1972 British film directed by Tom Parkinson

Disciple of Death is a 1972 British horror film directed by Tom Parkinson and starring Mike Raven, Ronald Lacey and Nicholas Amer. It was written by Parkinson and Mike Raven.

==Plot==
In 18th century Cornwall, a minion of Satan poses as a priest to get closer to young, virginal women needed for human sacrifice.

==Cast==
- Mike Raven as stranger
- Ronald Lacey as Parson
- Nicholas Amer as Melchisidech
- Stephen Bradley as Ralph
- Marguerite Hardiman as Julia
- Virginia Wetherell as Ruth
- George Belbin as Squire
- Betty Alberge as Dorothy
- Rusty Goffe as dwarf
- Louise Jameson as Betty
- Joe Dunlop as Mathew
- Daisika as gypsy

==Reception==
The Monthly Film Bulletin wrote: "Disciple of Death, the second offering from the Crucible of Terror team, shares with its predecessor the same leading players (Mike Raven and Ronald Lacey) and the use of Cornish locations.

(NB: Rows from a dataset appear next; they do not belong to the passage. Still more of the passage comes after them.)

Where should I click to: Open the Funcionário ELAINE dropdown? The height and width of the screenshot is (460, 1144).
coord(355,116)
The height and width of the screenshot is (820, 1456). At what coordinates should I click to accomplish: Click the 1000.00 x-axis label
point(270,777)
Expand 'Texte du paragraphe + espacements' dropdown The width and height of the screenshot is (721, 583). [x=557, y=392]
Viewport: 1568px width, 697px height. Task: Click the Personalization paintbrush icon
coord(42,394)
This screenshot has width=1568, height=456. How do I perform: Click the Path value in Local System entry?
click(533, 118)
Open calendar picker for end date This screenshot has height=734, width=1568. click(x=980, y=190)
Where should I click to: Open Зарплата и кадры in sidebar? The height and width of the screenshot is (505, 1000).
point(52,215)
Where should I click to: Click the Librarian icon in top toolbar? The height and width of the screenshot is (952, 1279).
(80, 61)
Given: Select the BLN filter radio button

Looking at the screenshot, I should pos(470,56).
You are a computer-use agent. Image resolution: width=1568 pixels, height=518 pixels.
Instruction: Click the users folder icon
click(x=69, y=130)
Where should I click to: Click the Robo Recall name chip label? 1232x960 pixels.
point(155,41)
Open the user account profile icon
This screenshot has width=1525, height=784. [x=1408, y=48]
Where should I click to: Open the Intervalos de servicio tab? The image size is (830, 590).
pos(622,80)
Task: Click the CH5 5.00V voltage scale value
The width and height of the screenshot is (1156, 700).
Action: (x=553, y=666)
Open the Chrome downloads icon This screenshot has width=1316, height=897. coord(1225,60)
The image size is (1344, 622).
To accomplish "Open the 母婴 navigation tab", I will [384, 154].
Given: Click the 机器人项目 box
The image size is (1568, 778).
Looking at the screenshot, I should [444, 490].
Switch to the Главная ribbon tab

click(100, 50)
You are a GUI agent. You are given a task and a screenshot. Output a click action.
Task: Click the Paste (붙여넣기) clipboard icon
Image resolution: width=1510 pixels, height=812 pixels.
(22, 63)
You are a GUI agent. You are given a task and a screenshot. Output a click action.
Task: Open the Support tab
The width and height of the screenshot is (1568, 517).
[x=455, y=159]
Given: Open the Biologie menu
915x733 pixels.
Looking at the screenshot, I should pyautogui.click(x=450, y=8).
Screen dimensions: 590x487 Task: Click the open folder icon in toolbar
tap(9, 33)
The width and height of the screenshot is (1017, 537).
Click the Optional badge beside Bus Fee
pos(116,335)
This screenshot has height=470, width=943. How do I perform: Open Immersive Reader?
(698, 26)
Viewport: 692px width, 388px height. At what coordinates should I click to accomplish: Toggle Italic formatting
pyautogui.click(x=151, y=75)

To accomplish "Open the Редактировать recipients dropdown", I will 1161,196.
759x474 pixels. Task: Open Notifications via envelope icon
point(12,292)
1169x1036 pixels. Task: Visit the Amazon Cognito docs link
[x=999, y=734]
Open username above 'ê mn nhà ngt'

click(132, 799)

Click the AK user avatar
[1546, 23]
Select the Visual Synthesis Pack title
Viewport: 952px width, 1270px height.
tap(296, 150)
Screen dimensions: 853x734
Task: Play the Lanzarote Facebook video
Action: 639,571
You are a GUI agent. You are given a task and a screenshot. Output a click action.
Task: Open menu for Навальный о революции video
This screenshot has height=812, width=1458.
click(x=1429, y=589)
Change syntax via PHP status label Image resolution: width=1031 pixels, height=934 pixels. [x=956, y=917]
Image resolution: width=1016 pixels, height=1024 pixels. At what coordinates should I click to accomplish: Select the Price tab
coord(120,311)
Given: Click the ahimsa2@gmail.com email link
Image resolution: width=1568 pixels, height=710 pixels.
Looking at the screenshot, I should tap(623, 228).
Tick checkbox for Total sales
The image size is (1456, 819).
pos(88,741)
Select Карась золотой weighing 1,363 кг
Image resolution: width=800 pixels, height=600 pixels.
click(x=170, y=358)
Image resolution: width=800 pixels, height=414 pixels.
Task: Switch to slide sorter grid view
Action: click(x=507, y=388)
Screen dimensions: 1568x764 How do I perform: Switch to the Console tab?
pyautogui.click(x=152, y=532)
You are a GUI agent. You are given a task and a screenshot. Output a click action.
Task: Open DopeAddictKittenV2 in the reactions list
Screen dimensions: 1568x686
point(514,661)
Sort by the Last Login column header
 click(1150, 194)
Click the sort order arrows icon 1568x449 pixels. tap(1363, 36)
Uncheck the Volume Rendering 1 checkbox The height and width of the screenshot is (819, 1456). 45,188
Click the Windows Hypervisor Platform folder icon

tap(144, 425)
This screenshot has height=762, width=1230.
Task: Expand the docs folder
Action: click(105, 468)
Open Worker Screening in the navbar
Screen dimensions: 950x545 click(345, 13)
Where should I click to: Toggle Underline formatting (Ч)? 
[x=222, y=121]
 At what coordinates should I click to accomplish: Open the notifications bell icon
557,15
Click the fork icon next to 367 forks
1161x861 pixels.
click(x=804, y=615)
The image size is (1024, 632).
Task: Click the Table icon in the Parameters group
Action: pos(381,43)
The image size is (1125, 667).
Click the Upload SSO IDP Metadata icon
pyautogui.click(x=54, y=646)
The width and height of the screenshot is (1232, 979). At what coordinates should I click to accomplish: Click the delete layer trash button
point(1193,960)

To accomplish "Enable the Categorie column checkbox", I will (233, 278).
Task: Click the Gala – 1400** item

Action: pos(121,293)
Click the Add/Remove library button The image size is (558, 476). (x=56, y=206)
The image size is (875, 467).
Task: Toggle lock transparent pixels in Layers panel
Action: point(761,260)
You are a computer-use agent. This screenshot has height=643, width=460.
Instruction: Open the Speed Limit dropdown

The film veers uneasily between Grand Guignol (the close-up of a hand squeezing blood from a heart into a goblet; the dwarf feeding noisily on the parson's neck) and parody, the latter emphasised by Raven's gestures and intonation (straight out of Victorian Era melodrama) and by Lacey's sustained impersonation of Charles Laughton. Tom Parkinson, who both photographed and co-scripted the previous film, shows a good eye for colour, especially the varied reds in the scenes of ritual sacrifice. Occasionally, though, his over-fondness for telephoto shots in the location sequences lends a deadening flatness to the frame."